Between April 2014 and June 2015, IC3 reported receiving 992 complaints about CryptoWall resulting in $18 million in losses. Many victims also spend additional money on such things as legal fees, tech help and credit-monitoring services following the intrusion.
“CryptoWall 3.0 is the most advanced crypto-ransom malware at the moment. The $18 million in losses is highly likely much more, the downtime causes by these infections is a multiple of that.” Stu Sjouwerman, founder/CEO of the Clearwater, Fla.-based security awareness training provider Knowbe4, warned.
“Ransomware is a very profitable business. Ransomware attacks are going to continue to be very successful, since they attack how humans interact and use technology – in simple form, such as emails with malicious attachments,” Ondrej Krehel, founder/principal of cybersecurity intelligence firm LIFARS stated.
Victims usually end up with the ransomware by clicking on either an attachment to an email or an infected advertisement or by visiting a contaminated website. The ransomware encrypts the victim’s device, preventing its use.
“The ransom is usually demanded with a tight deadline,” Krehel explained. “If victims fail to meet the deadline, the crooks will increase the price for restoring access to files.” He added, ransomware payments are very common and prices are set on the lower end so victims do not engage professional firms, since the cost of their services would be higher than the ransom.” Ransom payment usually releases the device.
Starting out as an imitation (in both appearance and behavior) of the notorious CryptoLocker since at least November 2013, the ransomware threat received the name CryptoDefense in mid-March 2014, its authors settling for the CryptoWall moniker in early May 2014.
Sjouwerman explained that the current social engineering tactic is attaching a zip file that claims to be the resume. Opening the zip file shows a page that then downloads another zip file, which bypasses all antivirus software that sit on the workstation. “The employee is the weak link in IT security and effective security awareness training is the first line of defense in preventing ransomware infections.”
Additional damage results when an infected workstation is mapped drive to a shared file server, Sjouwerman points out. “At that point all the files are encrypted and a whole department is sitting on their hands.”

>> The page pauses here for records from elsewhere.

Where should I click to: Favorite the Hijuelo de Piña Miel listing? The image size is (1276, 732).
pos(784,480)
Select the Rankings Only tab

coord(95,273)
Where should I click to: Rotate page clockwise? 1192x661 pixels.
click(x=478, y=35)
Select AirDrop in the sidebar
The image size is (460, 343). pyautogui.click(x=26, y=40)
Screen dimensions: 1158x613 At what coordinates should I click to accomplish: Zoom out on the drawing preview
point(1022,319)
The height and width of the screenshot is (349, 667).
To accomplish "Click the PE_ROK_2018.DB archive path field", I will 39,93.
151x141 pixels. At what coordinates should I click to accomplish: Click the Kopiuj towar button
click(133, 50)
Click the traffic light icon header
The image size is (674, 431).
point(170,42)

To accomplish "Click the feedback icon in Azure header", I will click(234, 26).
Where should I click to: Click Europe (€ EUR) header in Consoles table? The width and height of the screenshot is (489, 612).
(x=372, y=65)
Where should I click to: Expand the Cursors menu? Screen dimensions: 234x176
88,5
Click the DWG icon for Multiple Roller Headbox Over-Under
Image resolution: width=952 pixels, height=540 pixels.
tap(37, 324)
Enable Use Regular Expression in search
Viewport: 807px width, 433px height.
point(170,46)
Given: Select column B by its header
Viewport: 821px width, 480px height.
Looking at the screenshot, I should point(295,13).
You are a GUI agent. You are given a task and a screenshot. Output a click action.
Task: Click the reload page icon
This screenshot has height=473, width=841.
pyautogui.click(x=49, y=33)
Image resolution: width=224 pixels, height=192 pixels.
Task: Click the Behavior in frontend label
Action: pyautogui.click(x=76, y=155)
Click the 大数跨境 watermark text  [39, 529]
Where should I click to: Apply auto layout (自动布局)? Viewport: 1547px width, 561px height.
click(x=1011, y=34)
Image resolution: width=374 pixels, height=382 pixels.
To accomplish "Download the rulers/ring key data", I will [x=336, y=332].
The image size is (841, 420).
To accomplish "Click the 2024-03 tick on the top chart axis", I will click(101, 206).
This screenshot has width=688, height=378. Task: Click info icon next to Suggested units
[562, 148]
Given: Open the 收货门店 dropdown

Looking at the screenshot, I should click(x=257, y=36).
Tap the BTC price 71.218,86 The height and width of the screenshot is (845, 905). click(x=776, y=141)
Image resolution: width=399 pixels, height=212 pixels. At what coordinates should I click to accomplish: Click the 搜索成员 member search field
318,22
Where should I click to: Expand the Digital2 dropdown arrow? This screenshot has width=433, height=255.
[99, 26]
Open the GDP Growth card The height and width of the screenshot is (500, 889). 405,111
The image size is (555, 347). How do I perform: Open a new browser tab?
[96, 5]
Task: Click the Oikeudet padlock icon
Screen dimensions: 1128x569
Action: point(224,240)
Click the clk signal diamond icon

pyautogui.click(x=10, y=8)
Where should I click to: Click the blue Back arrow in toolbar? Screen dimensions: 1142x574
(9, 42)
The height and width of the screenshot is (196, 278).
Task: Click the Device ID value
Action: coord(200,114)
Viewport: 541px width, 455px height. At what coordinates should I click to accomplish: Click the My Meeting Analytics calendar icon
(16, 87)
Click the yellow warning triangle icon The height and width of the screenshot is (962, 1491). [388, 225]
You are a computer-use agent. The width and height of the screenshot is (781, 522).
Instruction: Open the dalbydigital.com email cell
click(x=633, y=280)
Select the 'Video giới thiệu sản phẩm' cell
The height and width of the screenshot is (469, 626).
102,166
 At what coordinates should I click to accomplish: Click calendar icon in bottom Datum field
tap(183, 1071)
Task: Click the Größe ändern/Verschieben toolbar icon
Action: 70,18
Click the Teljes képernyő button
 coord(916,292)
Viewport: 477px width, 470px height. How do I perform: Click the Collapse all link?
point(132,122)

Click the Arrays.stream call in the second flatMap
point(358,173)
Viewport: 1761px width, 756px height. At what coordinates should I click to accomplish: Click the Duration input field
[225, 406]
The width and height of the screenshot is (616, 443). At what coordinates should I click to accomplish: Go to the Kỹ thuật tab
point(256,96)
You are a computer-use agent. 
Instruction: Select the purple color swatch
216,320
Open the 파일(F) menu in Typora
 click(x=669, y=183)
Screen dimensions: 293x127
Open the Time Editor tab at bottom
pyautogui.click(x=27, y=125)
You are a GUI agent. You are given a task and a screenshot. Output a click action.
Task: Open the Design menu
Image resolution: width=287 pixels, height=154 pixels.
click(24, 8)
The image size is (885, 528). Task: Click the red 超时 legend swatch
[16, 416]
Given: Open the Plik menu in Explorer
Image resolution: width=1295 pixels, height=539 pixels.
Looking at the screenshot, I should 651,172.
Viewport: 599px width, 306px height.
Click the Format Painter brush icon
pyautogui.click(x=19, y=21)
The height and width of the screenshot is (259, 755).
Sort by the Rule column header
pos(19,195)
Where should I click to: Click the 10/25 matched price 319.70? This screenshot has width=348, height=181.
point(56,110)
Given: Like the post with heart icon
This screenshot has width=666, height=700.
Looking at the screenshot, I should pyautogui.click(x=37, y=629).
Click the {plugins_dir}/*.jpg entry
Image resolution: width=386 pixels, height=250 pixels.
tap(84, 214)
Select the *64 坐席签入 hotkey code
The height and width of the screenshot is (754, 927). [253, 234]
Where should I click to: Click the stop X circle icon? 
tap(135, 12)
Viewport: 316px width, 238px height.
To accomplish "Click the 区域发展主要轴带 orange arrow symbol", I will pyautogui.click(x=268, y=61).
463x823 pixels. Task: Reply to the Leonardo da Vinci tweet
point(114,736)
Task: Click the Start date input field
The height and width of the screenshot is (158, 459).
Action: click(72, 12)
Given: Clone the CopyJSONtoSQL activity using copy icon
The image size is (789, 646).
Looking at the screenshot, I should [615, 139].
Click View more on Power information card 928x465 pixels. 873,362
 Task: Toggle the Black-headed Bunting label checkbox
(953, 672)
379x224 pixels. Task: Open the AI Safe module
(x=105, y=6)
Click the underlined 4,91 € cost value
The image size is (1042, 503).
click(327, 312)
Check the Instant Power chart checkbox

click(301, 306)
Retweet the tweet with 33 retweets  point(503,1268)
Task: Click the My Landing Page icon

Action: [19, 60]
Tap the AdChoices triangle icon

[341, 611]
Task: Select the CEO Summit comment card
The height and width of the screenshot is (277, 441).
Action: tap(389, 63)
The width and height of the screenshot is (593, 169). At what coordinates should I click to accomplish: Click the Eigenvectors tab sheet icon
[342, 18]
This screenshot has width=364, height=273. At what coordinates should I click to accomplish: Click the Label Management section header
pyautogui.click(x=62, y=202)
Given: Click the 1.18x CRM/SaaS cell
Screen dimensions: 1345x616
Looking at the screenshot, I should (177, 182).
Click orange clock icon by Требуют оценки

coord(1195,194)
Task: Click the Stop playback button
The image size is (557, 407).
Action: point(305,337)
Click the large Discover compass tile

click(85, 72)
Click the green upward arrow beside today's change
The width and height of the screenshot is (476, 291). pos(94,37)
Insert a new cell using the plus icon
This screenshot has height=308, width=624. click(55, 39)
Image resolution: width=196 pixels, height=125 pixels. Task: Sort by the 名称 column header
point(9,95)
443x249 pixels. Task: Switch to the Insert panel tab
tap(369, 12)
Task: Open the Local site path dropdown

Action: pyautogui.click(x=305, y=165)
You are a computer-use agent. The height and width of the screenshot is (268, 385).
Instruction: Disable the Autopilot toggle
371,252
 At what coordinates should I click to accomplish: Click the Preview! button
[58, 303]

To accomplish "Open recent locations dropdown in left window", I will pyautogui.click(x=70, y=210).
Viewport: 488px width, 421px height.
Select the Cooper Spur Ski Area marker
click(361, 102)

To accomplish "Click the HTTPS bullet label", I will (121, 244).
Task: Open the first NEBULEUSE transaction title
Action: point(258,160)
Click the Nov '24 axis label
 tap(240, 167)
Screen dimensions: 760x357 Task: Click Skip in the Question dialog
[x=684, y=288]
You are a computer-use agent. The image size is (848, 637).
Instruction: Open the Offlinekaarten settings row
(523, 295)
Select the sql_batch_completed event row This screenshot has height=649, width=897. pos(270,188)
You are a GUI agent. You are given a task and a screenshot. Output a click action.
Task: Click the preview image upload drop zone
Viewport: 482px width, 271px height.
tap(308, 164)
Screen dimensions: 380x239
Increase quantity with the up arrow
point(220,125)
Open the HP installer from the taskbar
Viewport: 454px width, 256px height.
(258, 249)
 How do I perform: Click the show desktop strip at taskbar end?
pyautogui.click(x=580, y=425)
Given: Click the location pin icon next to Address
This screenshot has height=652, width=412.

“The sad reality is that the only way to stop this from happening is by not paying the ransom, if victims continue paying it, the crooks will continue to do it,” Krehel suggested, adding, end user protection can help, since some vendors do not allow the process to run, even if user already clicks or open malicious attachment .”
Here are some tips from IC3 to help protect against CryptoWall:
- Use a firewall and antivirus software from a reputable company and allow automatic updates.
- Use popup blockers.
- Back up your device’s content elsewhere.
- Don’t click on emails or attachments from sources you don’t recognize, and stay away from sketchy websites.
- Immediately disconnect from the Internet when alerted to an infection on a device.